» ACTION ITEM: Nothing may be left out, so copy every entry exactly.

-- DATA EXCERPTS follows --

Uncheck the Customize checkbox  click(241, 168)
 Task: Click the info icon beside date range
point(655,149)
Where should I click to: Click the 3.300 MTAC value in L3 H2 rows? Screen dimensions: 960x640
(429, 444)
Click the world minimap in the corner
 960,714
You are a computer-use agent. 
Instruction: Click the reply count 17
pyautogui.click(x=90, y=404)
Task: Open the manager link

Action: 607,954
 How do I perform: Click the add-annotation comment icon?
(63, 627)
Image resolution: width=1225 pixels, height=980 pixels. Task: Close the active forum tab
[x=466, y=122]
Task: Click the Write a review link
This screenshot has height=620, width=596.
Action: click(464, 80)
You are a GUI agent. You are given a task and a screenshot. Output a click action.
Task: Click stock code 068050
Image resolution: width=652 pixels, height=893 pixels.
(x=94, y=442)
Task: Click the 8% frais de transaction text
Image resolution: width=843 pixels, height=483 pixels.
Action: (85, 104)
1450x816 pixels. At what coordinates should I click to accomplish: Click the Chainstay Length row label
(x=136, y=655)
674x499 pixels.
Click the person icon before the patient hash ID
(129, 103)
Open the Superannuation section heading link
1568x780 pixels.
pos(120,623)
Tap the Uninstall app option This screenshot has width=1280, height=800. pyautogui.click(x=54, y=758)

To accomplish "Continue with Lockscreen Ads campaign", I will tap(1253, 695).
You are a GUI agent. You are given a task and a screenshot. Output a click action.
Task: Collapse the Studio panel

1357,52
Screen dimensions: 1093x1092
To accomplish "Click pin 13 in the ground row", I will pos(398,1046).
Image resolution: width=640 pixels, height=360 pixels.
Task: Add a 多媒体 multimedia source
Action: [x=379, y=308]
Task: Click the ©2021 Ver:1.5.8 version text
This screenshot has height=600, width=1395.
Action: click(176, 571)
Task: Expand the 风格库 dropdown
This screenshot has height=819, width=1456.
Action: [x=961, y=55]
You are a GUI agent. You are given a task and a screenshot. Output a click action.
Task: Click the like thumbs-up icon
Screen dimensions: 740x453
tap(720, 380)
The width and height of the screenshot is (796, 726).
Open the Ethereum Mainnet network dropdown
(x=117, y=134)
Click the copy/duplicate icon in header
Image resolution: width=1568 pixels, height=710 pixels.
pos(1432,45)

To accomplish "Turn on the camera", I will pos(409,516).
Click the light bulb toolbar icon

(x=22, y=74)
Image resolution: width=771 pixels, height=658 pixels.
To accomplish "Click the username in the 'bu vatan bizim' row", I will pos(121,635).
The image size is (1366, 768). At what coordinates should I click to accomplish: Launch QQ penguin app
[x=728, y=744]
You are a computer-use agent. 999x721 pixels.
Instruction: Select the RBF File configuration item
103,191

-- DATA EXCERPTS concluded --

» OUTPUT OF THE EXERCISE:
Uncheck the Customize checkbox  click(241, 168)
 Task: Click the info icon beside date range
point(655,149)
Where should I click to: Click the 3.300 MTAC value in L3 H2 rows? Screen dimensions: 960x640
(429, 444)
Click the world minimap in the corner
 960,714
You are a computer-use agent. 
Instruction: Click the reply count 17
pyautogui.click(x=90, y=404)
Task: Open the manager link

Action: 607,954
 How do I perform: Click the add-annotation comment icon?
(63, 627)
Image resolution: width=1225 pixels, height=980 pixels. Task: Close the active forum tab
[x=466, y=122]
Task: Click the Write a review link
This screenshot has height=620, width=596.
Action: click(464, 80)
You are a GUI agent. You are given a task and a screenshot. Output a click action.
Task: Click stock code 068050
Image resolution: width=652 pixels, height=893 pixels.
(x=94, y=442)
Task: Click the 8% frais de transaction text
Image resolution: width=843 pixels, height=483 pixels.
Action: (85, 104)
1450x816 pixels. At what coordinates should I click to accomplish: Click the Chainstay Length row label
(x=136, y=655)
674x499 pixels.
Click the person icon before the patient hash ID
(129, 103)
Open the Superannuation section heading link
1568x780 pixels.
pos(120,623)
Tap the Uninstall app option This screenshot has width=1280, height=800. pyautogui.click(x=54, y=758)

To accomplish "Continue with Lockscreen Ads campaign", I will tap(1253, 695).
You are a GUI agent. You are given a task and a screenshot. Output a click action.
Task: Collapse the Studio panel

1357,52
Screen dimensions: 1093x1092
To accomplish "Click pin 13 in the ground row", I will pos(398,1046).
Image resolution: width=640 pixels, height=360 pixels.
Task: Add a 多媒体 multimedia source
Action: [x=379, y=308]
Task: Click the ©2021 Ver:1.5.8 version text
This screenshot has height=600, width=1395.
Action: click(176, 571)
Task: Expand the 风格库 dropdown
This screenshot has height=819, width=1456.
Action: [x=961, y=55]
You are a GUI agent. You are given a task and a screenshot. Output a click action.
Task: Click the like thumbs-up icon
Screen dimensions: 740x453
tap(720, 380)
The width and height of the screenshot is (796, 726).
Open the Ethereum Mainnet network dropdown
(x=117, y=134)
Click the copy/duplicate icon in header
Image resolution: width=1568 pixels, height=710 pixels.
pos(1432,45)

To accomplish "Turn on the camera", I will pos(409,516).
Click the light bulb toolbar icon

(x=22, y=74)
Image resolution: width=771 pixels, height=658 pixels.
To accomplish "Click the username in the 'bu vatan bizim' row", I will pos(121,635).
The image size is (1366, 768). At what coordinates should I click to accomplish: Launch QQ penguin app
[x=728, y=744]
You are a computer-use agent. 999x721 pixels.
Instruction: Select the RBF File configuration item
103,191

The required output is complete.